(QCOSTARICA) Costa Rica’s President, Carlos Alvarado, accused the press on Thursday of “using him” to talk about boring things and, therefore, he cannot concentrate, according to him, on dealing with the health crisis caused by the coronavirus pandemic.
This is how the President responded to go off on a tangent to questions from members of the press who pointed out to him on Thursday that since the end of last year the means to consult him on different topics have been reduced.
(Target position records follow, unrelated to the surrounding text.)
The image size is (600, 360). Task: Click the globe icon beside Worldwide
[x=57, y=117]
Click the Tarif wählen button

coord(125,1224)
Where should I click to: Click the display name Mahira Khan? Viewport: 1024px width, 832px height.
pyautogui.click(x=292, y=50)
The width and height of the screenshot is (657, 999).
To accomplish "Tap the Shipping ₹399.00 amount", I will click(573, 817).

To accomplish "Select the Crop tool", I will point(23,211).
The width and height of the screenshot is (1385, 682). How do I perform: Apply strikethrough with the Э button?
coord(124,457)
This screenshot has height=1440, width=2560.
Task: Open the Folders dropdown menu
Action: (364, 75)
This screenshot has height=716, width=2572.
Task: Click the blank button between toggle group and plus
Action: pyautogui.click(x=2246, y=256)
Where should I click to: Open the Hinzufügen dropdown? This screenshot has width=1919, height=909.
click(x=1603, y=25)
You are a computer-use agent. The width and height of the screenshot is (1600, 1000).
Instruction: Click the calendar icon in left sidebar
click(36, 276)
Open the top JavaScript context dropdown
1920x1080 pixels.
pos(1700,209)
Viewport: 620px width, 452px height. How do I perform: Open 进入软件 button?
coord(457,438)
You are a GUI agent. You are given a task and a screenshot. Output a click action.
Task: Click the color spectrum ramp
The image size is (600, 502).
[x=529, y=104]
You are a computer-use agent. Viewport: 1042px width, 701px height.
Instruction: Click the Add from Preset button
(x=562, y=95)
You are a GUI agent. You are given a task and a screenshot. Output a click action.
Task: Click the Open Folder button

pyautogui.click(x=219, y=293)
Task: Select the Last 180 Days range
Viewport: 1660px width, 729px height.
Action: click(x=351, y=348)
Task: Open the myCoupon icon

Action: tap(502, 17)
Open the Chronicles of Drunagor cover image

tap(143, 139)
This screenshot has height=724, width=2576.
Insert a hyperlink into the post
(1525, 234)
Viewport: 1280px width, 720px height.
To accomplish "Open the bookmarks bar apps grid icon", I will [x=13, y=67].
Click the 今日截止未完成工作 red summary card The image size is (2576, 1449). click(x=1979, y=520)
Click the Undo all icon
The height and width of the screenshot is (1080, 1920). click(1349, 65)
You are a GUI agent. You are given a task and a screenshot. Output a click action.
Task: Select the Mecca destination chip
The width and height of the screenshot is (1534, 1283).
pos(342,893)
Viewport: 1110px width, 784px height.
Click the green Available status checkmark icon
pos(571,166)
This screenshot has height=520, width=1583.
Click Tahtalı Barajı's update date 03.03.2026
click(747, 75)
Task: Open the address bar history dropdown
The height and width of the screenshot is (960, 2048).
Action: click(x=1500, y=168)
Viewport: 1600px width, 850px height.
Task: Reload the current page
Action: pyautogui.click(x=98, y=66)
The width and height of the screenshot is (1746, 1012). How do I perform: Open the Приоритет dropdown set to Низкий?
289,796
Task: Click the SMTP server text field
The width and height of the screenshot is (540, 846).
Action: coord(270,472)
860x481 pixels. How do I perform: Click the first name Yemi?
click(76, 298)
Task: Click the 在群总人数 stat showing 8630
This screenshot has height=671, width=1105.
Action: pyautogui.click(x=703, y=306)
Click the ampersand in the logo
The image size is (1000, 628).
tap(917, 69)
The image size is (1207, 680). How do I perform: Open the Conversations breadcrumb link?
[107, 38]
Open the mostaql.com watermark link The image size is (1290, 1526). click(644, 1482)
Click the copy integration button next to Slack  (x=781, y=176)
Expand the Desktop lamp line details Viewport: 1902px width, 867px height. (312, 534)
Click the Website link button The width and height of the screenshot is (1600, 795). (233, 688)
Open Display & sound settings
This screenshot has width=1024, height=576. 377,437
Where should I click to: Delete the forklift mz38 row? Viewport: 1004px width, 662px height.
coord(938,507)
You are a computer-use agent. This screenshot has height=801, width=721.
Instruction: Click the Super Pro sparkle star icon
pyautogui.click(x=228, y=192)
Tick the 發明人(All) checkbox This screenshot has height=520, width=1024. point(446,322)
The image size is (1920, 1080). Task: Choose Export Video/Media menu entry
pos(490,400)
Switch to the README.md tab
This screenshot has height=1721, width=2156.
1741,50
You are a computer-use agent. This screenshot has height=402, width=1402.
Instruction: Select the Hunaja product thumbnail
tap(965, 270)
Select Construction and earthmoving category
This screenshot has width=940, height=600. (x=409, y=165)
Since the end of last year, Alvarado put aside his weekly attention to the press and the President only answers questions that are preselected by his advisers and journalists from the Casa Presidencial, mostly from media related to or aligned with his administration.
From Monday to Friday, the press is permitted to ask questions in person before the cameras to the government panel. However, if you watch enough of these pressers, you will notice a recurring pattern: the same faces day and day out, and questions only related to topics discussed prior to the questioning.
The Q, for example, has repeatedly asked for a personal presence at a press conference, although no denial has been given, no invitation has been extended either.
Another example, the President has been for months without referring to the concerns of the business and economic sector because they do not see that his government has a clear route in economic matters, to the high unemployment rate that reached 15.7%, and above all from the opposition’s demand that his administration make efficient use of public spending and make budget cuts.
“I want to focus more on responding to the press and I do not hide the fact that I like to talk about these underlying issues, but I also often find myself talking about issues like the ones I criticized yesterday and I think that is not constructive. I say this frankly, sometimes I feel like they use me to talk about things that are insipid. If the questions are deep and we are going to build on things very well, but if it is to build an agenda that is not in the best interest of Costa Rica, I see a rivalry in my time, I have a lot to do,” said Alvarado.
A year ago Alvarado, a writer, journalist and political scientist, also questioned the press about his news agenda.
At that time he complained about having to answer questions about a reality that he considered “bizarre.”